An investor has filed a lawsuit claiming that Brian Armstrong, the Chairman and CEO of Coinbase Inc., along with board member Marc Andreessen and other company officers, allegedly used inside information to sell their stocks shortly after the company's public listing. This alleged action saved them from incurring losses of over $1 billion, as the share price of the cryptocurrency platform plummeted due to negative developments.
According to the recently unsealed complaint in Delaware Chancery Court, instead of opting for a conventional initial public offering (IPO), Coinbase's board chose a direct listing method and swiftly sold $2.9 billion worth of stock. Subsequently, Coinbase management disclosed significant negative information that had a negative impact on market sentiment, starting from the company's first quarterly earnings release.

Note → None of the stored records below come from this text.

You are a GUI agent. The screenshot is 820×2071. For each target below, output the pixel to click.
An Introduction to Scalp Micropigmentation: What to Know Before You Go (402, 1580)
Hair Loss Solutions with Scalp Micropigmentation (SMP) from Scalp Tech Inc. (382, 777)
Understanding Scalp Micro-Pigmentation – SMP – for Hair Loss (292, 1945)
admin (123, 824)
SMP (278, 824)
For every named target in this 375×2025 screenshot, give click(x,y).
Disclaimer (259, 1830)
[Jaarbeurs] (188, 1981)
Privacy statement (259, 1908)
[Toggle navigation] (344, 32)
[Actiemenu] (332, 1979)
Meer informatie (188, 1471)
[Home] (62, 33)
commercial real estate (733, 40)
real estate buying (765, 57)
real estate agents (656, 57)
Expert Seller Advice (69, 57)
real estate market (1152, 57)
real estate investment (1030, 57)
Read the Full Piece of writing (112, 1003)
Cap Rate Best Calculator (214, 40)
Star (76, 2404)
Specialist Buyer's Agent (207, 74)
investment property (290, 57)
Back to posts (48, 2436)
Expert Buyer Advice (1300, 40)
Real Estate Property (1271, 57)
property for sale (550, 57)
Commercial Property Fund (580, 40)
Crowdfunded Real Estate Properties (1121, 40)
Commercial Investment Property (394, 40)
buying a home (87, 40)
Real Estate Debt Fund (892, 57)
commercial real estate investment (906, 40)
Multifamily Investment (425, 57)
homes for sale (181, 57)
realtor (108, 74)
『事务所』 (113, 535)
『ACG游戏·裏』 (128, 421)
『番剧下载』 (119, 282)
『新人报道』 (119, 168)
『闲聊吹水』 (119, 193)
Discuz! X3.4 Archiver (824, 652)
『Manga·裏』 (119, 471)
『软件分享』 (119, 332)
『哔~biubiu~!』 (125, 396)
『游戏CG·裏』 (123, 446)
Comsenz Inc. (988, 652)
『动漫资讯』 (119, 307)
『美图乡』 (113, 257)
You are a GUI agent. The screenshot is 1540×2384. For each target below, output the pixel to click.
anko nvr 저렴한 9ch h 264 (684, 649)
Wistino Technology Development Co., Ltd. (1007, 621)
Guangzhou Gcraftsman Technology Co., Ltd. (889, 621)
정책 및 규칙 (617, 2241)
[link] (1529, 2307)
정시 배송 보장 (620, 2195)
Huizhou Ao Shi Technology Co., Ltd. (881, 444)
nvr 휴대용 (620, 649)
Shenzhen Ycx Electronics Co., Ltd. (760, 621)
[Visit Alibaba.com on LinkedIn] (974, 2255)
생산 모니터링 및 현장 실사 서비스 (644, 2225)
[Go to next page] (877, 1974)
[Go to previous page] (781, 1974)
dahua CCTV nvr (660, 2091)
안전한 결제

The investor, Adam Grabski, who has been holding Coinbase shares since April 2021, alleges that within a span of five weeks, the value of those shares dropped by more than $1 billion. Additionally, he claims that Coinbase's market capitalization suffered a steep decline of over $37 billion during that period.
According to the complaint, Brian Armstrong sold $291.8 million worth of Coinbase stock as part of the direct listing. Similarly, Andreessen Horowitz, the venture capital firm associated with Marc Andreessen, sold $118.6 million worth of the stock.
“As the most popular and only publicly traded crypto exchange in the US, we are at times the target of frivolous litigation, this is an example of one of those meritless claims.” Coinbase said in an emailed statement.
A derivative complaint, filed on behalf of the company, aims to recover the alleged “ill-gotten gains” from Armstrong, Andreessen, Choi, Hass, Jones, Chatterjee, Ersham, Wilson, and Haun.